Pharmacokinetic‐Pharmacodynamic Modeling of Apratastat: A Population‐Based Approach

Apratastat is an orally active, potent, and reversible dual inhibitor of tumor necrosis factor‐α converting enzyme (TACE) and matrix metalloproteinases (MMPs). This study characterizes the pharmacodynamic (PD) effect of apratastat following oral administration on tumor necrosis factor‐alpha (TNF‐α) release. Data were obtained from 3 clinical studies carried out in healthy subjects. Apratastat was administered orally in these studies as single doses or multiple doses (twice daily).
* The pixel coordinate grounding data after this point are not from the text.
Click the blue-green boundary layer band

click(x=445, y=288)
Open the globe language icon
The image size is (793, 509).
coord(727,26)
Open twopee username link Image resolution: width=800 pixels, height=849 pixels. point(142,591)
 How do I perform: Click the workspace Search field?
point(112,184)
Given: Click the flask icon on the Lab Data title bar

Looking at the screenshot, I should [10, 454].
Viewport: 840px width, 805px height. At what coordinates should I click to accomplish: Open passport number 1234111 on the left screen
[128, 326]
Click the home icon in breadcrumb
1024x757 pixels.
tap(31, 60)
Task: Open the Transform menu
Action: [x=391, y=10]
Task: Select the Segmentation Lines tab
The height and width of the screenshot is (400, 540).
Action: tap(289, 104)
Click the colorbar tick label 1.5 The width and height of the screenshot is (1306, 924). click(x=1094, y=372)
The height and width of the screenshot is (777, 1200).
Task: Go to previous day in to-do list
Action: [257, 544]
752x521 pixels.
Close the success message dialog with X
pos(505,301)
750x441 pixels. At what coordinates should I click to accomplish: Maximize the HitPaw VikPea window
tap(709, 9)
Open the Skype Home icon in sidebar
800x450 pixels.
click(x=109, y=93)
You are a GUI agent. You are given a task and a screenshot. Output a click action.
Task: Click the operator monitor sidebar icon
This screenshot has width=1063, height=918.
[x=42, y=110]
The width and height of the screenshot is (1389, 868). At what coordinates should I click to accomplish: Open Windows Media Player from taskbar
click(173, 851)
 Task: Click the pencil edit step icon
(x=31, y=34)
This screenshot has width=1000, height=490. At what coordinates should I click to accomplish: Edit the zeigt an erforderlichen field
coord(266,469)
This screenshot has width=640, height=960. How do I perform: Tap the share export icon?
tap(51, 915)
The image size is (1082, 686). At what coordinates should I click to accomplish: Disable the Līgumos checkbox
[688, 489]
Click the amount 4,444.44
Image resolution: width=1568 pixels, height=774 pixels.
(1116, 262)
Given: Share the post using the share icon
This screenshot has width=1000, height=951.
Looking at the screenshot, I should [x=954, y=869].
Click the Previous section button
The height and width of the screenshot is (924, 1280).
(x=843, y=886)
The inhibition of TNF‐α release by apratastat was investigated in studies of in vitro, ex vivo, and in vivo. Inhibitory E max models were used to characterize the inhibition of TNF‐α release in both in vitro and ex vivo studies. Apratastat inhibited TNF‐α release with a population mean IC 50 of 144 ng/mL in vitro and of 81.7 ng/mL ex vivo, respectively. The relationship between TNF‐α and apratastat plasma concentration in the endotoxin‐challenged study in healthy subjects was well characterized by a mechanism‐based PD population model with IC 50 of 126 ng/mL. Apratastat can potently inhibit the release of TNF‐α in vitro, ex vivo, and in vivo. Even though the dosage provided adequate exposure to inhibit TNF‐α release, apratastat was not efficacious in rheumatoid arthritis (RA). This inconsistency between TNF‐α inhibition and the clinical response requires further investigation.